Le aggregazioni di medici di famiglia funzionano, perché abbandonarle?

L’esempio toscano delle Aggregazioni Funzionali Territoriali

I medici di famiglia italiani hanno più volte contribuito all’evoluzione della sanità pubblica, spesso anche chiedendo che venisse aggiornato il loro modo di operare per fornire un servizio migliore alla collettività. Un ottimo esempio di questo sono le Aggregazioni Funzionali Territoriali (Aft): ma cosa sono di preciso, e perché è utile parlarne oggi?

Era il 2012 quando l’allora Ministro della Salute Renato Balduzzi dava il suo nome alla legge 158, che prevedeva una serie di modifiche alla sanità. C’era già allora bisogno di un aggiornamento del modo di operare anche dei medici di famiglia per dare un servizio migliore ai cittadini, e gli stessi medici ne avevano chiesto uno. La legge creò quindi le Aft, dei gruppi di lavoro di medici per “fare rete” e prendersi cura in maniera più completa di ogni paziente, e i professionisti si impegnarono a concludere un Accordo Collettivo Nazionale che le rendesse realtà.
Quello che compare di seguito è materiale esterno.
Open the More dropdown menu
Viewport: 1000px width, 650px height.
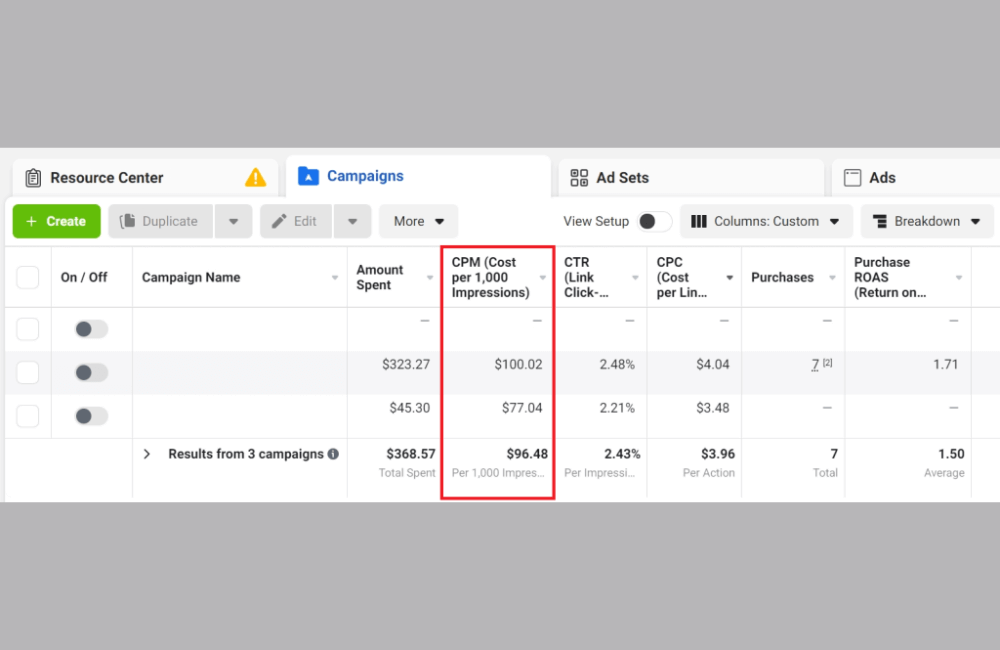[418, 221]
I vantaggi delle Aft erano molti: i medici avrebbero infatti mantenuto la prossimità e un rapporto diretto e fiduciario con i propri pazienti, avrebbero aumentato gli orari degli studi, avrebbero potuto gestire le malattie croniche e fare esami diagnostici e avrebbero anche svolto le campagne di vaccinazione.
In Toscana la Regione e i medici di famiglia hanno fatto un accordo integrativo per attivare subito le Aft, mentre a livello nazionale mancava ancora una normativa attuativa: così facendo nella nostra regione le Aft sono divenute quasi subito una realtà, e oggi è con questo strumento che i medici possono gestire le malattie croniche, vaccinare e rispondere in maniera più efficace alla domanda di salute dei cittadini. Sempre grazie alle Aft i medici di famiglia toscani hanno potuto condividere competenze, strumenti diagnostici e risorse, creando così un sistema sanitario regionale più efficiente e al passo con i bisogni di salute dei cittadini. Tutto questo senza bisogno di diventare dipendenti pubblici, mettendo a disposizione i loro studi ed il personale di cui si sono dotati.
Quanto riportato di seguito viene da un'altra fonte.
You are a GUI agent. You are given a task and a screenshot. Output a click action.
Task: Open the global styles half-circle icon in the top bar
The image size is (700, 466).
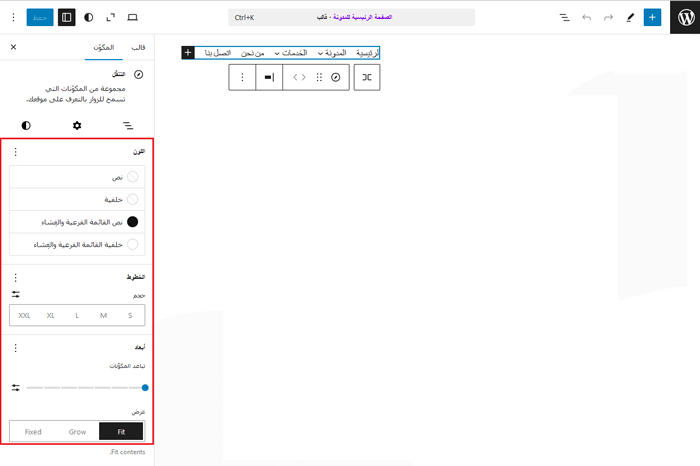tap(89, 17)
Nel resto d’Italia invece le Aft sono spesso rimaste sulla carta, soprattutto perché non sono stati sottoscritti in tempo gli Accordi Collettivi Nazionali: sono infatti arrivati solo lo scorso anno, con dodici anni di ritardo. Nel frattempo la Regione Toscana è ai primi posti nella classifica degli indicatori di funzionamento della sanità pubblica, e questo grazie anche all’esperienza positiva delle Aft, che a oggi rimangono un caso studio positivo di innovazione della medicina territoriale.

Purtroppo però l’esempio della Toscana rischia non solo di rimanere isolato, ma di essere addirittura abbandonato: il dibattito pubblico si sta infatti spostando su un modello di dipendenza dei medici di famiglia incentrato su poche Case di Comunità, dove operano più professionisti “a ore” e a turni. Un modello molto più centralizzato, del quale non sono chiari né limiti operativi né costi, che rinuncerebbe alla rete degli studi medici sui territori e che non è detto sappia rispondere allo stesso modo ai bisogni di salute dei cittadini. L’esempio toscano delle Aft ci dimostra invece che se amministrazioni e professionisti dialogano i risultati si vedono, senza dover mettere in discussione la natura giuridica del medico di famiglia.